══ Data for review ══
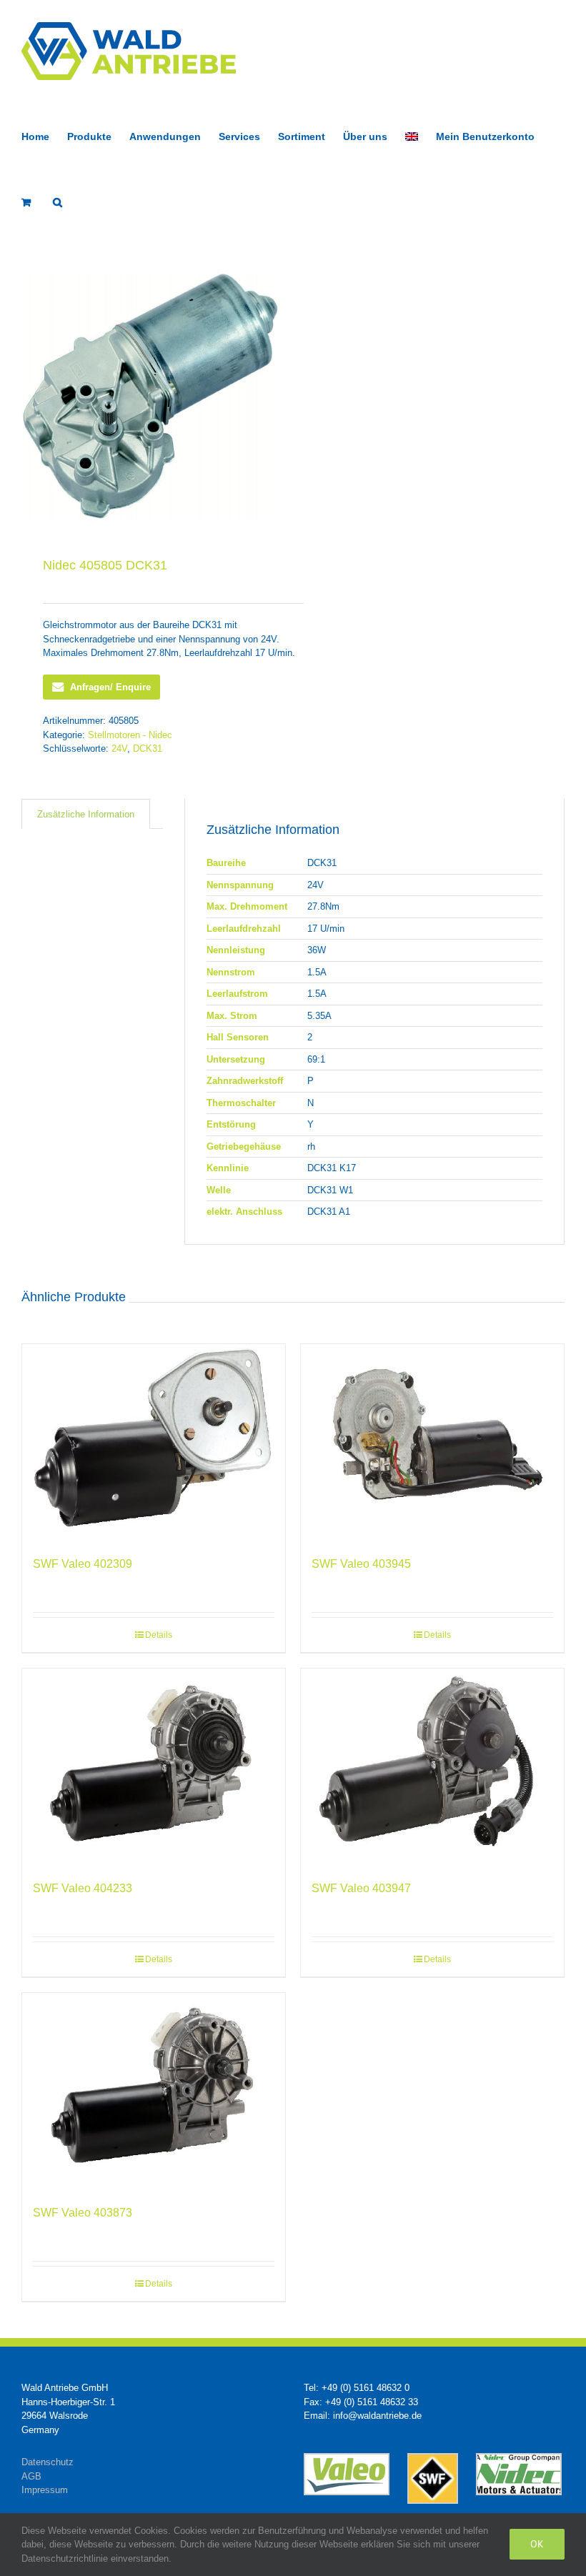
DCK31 (147, 748)
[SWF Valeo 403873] (153, 2091)
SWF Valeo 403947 (361, 1888)
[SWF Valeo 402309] (153, 1442)
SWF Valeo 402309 (82, 1564)
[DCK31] (151, 396)
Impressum (44, 2490)
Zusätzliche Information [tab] (85, 814)
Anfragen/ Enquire (110, 687)
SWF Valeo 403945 (361, 1564)
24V (119, 748)
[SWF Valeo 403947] (432, 1767)
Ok (537, 2543)
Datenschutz (47, 2462)
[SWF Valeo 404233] (153, 1767)
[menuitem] (411, 135)
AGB (31, 2476)
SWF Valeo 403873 (82, 2213)
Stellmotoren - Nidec (130, 735)
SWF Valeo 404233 (82, 1888)
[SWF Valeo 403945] (432, 1442)
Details (158, 1635)
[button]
═══
■ Problem to work on ■
With the pictures excluded, retype the records above verbatim.

■ Solution for this exercise ■
DCK31 (147, 748)
[SWF Valeo 403873] (153, 2091)
SWF Valeo 403947 (361, 1888)
[SWF Valeo 402309] (153, 1442)
SWF Valeo 402309 (82, 1564)
[DCK31] (151, 396)
Impressum (44, 2490)
Zusätzliche Information [tab] (85, 814)
Anfragen/ Enquire (110, 687)
SWF Valeo 403945 (361, 1564)
24V (119, 748)
[SWF Valeo 403947] (432, 1767)
Ok (537, 2543)
Datenschutz (47, 2462)
[SWF Valeo 404233] (153, 1767)
[menuitem] (411, 135)
AGB (31, 2476)
SWF Valeo 403873 (82, 2213)
Stellmotoren - Nidec (130, 735)
SWF Valeo 404233 (82, 1888)
[SWF Valeo 403945] (432, 1442)
Details (158, 1635)
[button]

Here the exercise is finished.